(EXERCISE MATERIAL begins)

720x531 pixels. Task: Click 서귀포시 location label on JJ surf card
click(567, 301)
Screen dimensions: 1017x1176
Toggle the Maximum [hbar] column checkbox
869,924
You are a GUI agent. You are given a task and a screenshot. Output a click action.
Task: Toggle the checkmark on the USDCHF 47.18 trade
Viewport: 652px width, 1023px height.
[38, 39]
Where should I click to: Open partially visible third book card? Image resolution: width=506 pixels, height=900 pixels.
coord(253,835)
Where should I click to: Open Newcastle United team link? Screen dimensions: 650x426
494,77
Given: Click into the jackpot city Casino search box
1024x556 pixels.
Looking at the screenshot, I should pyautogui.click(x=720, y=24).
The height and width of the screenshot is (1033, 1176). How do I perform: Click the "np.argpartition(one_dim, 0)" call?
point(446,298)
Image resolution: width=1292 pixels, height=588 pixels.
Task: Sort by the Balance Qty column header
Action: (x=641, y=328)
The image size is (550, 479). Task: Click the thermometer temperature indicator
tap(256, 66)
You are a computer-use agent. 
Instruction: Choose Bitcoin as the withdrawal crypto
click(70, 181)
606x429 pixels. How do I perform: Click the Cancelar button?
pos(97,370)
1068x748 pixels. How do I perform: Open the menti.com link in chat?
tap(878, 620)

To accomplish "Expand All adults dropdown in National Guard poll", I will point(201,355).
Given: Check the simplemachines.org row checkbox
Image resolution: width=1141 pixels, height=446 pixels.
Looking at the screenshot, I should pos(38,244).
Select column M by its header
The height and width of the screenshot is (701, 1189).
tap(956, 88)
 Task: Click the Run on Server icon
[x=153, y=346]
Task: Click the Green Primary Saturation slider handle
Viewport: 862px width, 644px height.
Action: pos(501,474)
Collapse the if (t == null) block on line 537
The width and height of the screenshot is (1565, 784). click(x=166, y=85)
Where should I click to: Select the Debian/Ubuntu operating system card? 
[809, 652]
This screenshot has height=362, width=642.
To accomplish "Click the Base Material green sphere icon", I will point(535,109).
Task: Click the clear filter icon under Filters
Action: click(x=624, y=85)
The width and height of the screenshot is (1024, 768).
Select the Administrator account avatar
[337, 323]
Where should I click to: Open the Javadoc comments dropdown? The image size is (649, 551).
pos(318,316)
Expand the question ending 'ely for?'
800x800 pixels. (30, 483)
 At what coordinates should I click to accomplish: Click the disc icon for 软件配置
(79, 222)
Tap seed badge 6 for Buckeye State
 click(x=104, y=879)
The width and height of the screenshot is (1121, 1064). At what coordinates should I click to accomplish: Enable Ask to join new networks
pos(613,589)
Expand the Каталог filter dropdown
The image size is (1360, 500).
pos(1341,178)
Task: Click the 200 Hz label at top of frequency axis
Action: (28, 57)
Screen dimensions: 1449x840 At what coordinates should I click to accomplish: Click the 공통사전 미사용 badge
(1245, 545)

(EXERCISE MATERIAL ends)

Above are the entries; copy every line among them that contains the word "agent".

You are a GUI agent. You are given a task and a screenshot. Output a click action.
You are a computer-use agent. 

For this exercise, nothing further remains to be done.